I pediatri italiani contro gli energy drink

I pediatri italiani contro gli energy drink

Attenzione agli energy drink. Vendute in negozi e supermercato come prodotti “normali”, tali bevande sono rischiose per giovani ed adolescenti, rendendoli vulnerabili ad obesità e
malattie per cuore e scheletro.

L’avviso arriva dalla Sip, la Società Italiana di Pediatria, i cui membri si sono riuniti per il 68° Congresso Nazionale di Roma.

Secondo i medici SIP, tutto nasce dalla composizione del prodotto, che porta due grandi ordini di problemi.

Il primo è legato ai nutrienti poco conosciuti, come spiega il dottor Gian Vincenzo Zuccotti, ordinario di pediatria all’Università di Milano.

Infatti, accanto a nutrienti noti come carboidrati e minerali, gli energy drink offrono caffeina, taurina, guaranà e ginseng. Allora, continua il docente, dosi rilevanti di tali sostanze
favoriscono problemi cardiocircolatori, disturbi del sonno, alterazioni dell’umore e depressione. Nei casi più gravi, poi, si sviluppa una vera e propria dipendenza, con tutti gli
svantaggi del caso.

Il secondo problema è il rapporto con l’alcol.

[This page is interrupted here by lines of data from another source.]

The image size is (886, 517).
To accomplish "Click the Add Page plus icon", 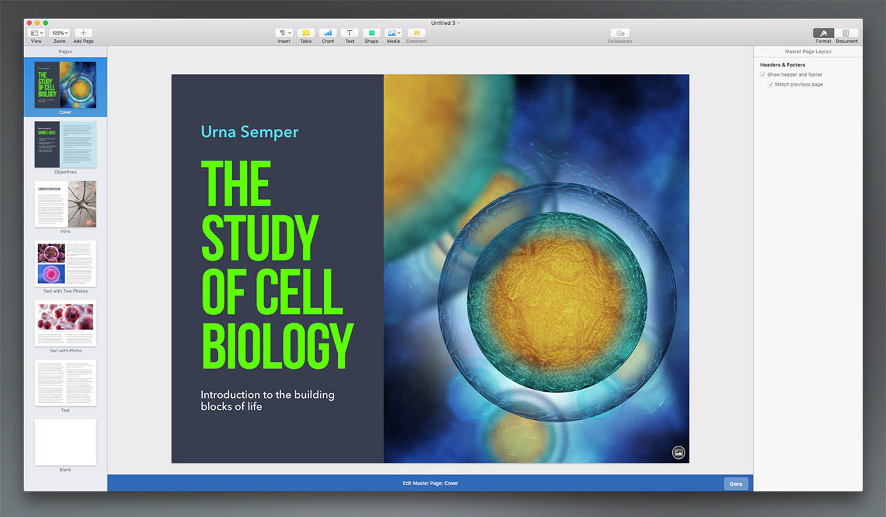I will 83,33.
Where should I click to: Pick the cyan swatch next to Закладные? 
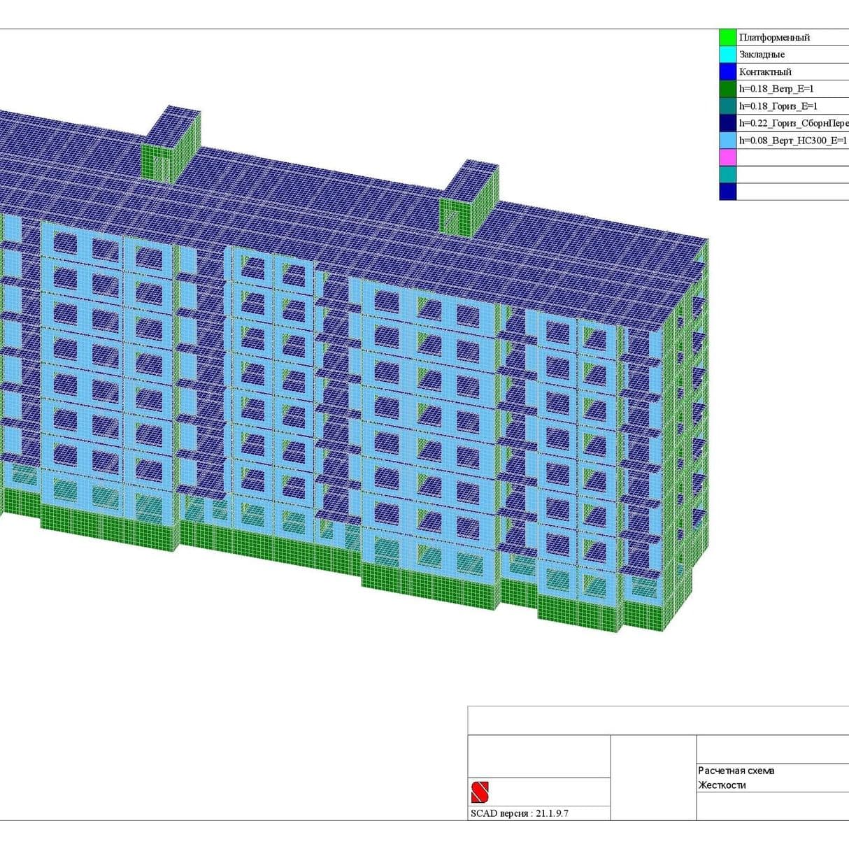728,54
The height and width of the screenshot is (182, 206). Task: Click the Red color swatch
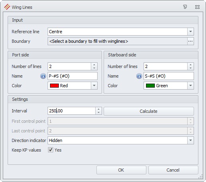[x=54, y=86]
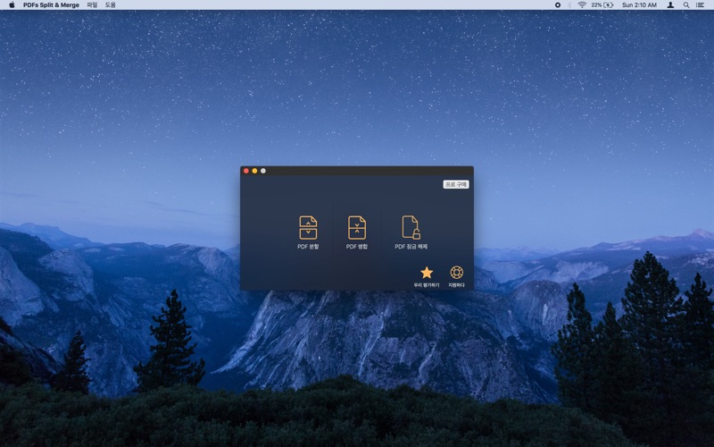This screenshot has width=714, height=447.
Task: Open the Apple menu
Action: pos(12,5)
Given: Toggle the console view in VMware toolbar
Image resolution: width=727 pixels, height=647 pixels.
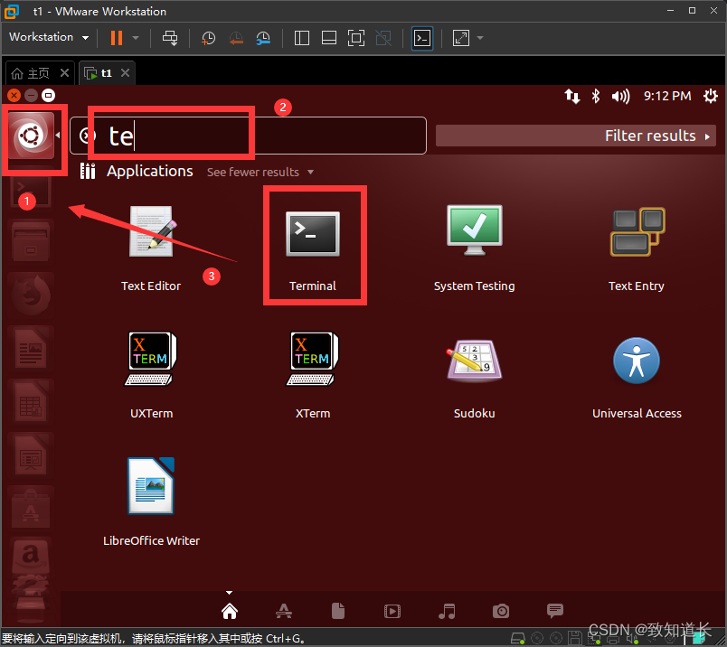Looking at the screenshot, I should pos(421,38).
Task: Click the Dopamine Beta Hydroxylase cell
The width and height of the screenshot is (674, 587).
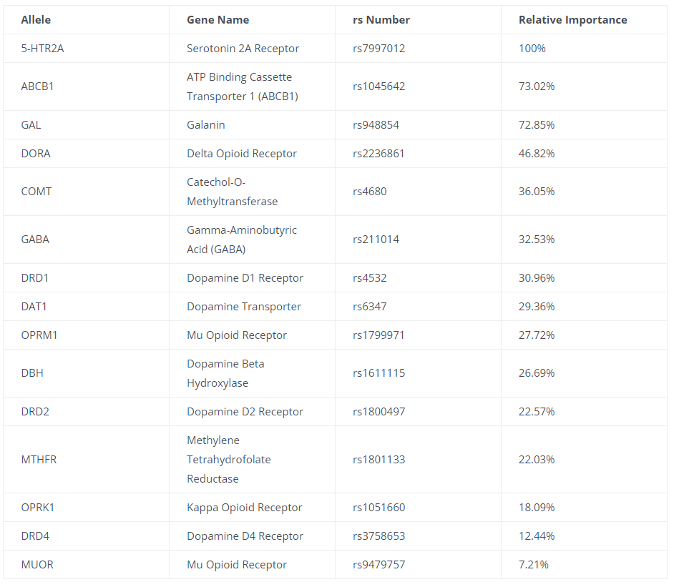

Alcuni tipi di bevande energetiche contengono alcol, fino al 12% ( una lattina e’ come 4 bicchieri di vino) che spesso viene assunto da consumatori inconsapevoli. Inoltre, tutti gli energy
drink provocano una stimolazione che può indurre a sottovalutare gli effetti narcotici dell’alcol. I giovani tendono così a bere alcolici e poi “curarsi” bevendo bibite
energetiche. Tuttavia, chiarisce Zuccotti, “Ciò crea ulteriori problemi perché il contenuto dell’energy drink ‘maschera l’effetto depressivo dell’alcol portando a non accorgersi
del grado di ebrezza e ad ulteriore assunzione, e abuso, di alcol'”.